Soudan du Sud/Humanitaire  

L’OCHA est préoccupée par l’augmentation du nombre des incidents qui compromettent les opérations humanitaires. 

L’OCHA signale plus de 40 incidents affectant l’accès humanitaire, ces derniers mois.  Une quinzaine d’entre eux, liés à des actes de violence contre des agents humanitaires, ont eu un impact sur les biens humanitaires. 

Les autres problèmes sont liés aux obstacles bureaucratiques et aux restrictions imposées à la libre circulation.  Ces incidents sont plus fréquents dans les États du Nil supérieur, de l’Unité et de Jonglei.  Cinq des six attaques contre des convois humanitaires, au mois de mars, ont été commisses dans l’Etat de Jonglei. 

Les gens continuent de fuir le Soudan voisin pour se réfugier au Soudan du Sud. 

Depuis le début du conflit soudanais, il y a près d’un an, plus de 636 000 personnes sont arrivées au Soudan du Sud, exerçant de toute évidence une pression supplémentaire sur une réponse humanitaire déjà compliquée au Soudan du Sud. 

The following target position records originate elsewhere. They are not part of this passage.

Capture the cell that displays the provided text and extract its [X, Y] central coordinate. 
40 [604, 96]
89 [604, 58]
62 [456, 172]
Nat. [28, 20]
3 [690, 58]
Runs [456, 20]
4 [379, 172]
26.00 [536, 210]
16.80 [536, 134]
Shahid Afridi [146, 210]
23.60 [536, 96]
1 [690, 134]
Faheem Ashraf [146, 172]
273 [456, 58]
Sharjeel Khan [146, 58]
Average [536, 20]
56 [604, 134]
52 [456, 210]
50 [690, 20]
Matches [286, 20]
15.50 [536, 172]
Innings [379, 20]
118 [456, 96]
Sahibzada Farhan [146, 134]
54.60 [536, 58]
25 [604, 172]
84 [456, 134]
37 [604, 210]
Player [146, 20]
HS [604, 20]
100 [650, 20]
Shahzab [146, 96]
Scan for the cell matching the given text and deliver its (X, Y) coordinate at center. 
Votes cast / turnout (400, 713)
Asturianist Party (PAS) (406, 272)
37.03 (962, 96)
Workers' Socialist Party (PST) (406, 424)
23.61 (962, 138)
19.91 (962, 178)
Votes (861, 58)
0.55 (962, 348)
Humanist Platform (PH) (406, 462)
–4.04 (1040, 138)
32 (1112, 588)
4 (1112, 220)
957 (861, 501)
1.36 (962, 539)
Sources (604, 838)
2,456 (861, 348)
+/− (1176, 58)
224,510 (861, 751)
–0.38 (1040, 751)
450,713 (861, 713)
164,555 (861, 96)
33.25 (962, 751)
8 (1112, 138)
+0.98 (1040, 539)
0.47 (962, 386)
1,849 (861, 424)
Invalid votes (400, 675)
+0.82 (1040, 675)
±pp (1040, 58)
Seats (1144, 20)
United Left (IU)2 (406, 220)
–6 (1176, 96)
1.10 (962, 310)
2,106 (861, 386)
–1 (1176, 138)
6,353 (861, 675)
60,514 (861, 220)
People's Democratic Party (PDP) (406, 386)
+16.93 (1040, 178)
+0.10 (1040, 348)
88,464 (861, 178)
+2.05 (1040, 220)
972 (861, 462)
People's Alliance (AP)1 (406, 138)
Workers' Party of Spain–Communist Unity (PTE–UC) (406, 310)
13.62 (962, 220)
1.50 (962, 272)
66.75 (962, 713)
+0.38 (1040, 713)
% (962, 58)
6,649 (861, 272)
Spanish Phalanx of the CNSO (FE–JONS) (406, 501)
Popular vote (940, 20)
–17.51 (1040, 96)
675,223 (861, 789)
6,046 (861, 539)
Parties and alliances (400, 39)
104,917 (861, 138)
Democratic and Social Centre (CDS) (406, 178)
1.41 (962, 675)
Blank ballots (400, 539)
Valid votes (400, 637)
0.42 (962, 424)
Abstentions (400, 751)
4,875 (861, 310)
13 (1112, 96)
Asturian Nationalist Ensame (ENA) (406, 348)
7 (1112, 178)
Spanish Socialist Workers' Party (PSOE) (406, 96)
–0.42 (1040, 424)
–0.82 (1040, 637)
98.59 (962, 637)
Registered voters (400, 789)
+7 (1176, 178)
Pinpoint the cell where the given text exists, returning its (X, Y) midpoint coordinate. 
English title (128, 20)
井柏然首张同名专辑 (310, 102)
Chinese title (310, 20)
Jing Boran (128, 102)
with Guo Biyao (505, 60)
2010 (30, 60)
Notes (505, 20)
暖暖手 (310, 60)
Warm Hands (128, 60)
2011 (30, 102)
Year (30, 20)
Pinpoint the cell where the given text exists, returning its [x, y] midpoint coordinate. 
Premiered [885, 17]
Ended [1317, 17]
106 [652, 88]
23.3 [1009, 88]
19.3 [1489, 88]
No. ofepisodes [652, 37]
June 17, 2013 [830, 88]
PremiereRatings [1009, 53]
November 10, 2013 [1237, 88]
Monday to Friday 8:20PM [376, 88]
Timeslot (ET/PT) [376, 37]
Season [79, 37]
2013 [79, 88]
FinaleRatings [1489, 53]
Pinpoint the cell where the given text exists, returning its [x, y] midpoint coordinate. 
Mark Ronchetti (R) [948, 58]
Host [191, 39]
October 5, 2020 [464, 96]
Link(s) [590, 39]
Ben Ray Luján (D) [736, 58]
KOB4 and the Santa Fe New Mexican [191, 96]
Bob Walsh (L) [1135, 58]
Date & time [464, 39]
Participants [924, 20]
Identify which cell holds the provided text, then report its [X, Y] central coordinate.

L’Appel humanitaire de cette année, qui vise à collecter la somme de 1,8 milliard de dollars, n’est financé qu’à 19%, soit 345 millions de dollars. 

Afrique de l’Ouest et Afrique centrale 

Le Programme alimentaire mondial (PAM) prévient que près de 55 millions de personnes en Afrique de l’Ouest et en Afrique centrale auront du mal à se procurer de la nourriture pendant la prochaine saison sèche, entre les mois de juin et d’août. 

Ce sont ainsi 4 millions de personnes qui s’ajoutent au nombre des gens en situation d’insécurité alimentaire, contredisant les prévisions du mois de novembre de l’année dernière. 

Les problèmes économiques comme la dépréciation monétaire, l’explosion de l’inflation, la stagnation de la production et les barrières commerciales ont aggravé la crise alimentaire, surtout au Nigéria, au Ghana, en Sierra Leone et au Mali. 

En réponse à ces besoins croissants, le PAM, la FAO et l’UNICEF appellent les gouvernements, les organisations internationales, la société civile et le secteur privé à travailler à des solutions pour renforcer la sécurité alimentaire et la productivité agricole mais aussi pour atténuer l’impact de la situation économique volatile. 

Conseil de sécurité  

Le Conseil de sécurité, qui a tenu une réunion sur les menaces à la paix et à la sécurité internationales, a entendu M. Ivor Fung, Chef du Service des armes classiques du Bureau des affaires de désarmement. 

Journées internationales   

La Journée internationale du vol spatial habité, qui est commémorée aujourd’hui, célèbre le début de l’ère spatiale au profit de l’humanité. 

Dimanche, ce sera la Journée mondiale de la maladie de Chagas, une maladie également connue sous le nom « maladie silencieuse ou maladie ignorée ».  Sensibiliser les gens est essentiel pour améliorer les taux de traitement et de guérison. 

Conférences de presse

MM. Justin Brady, Chef du bureau de l’OCHA au Soudan et Michael Dunford, Directeur régional du PAM pour l’Afrique de l’Est, ont parlé aujourd’hui à la presse de la situation au Soudan. 

Intervention du Secrétaire général  

Lundi 15 avril marque le premier anniversaire de la crise actuelle au Soudan.  À 12 h 15, à la sortie de la salle du Conseil du sécurité, le Secrétaire général fera une intervention sur le pays devant la presse, laquelle intervention remplacera le point de presse.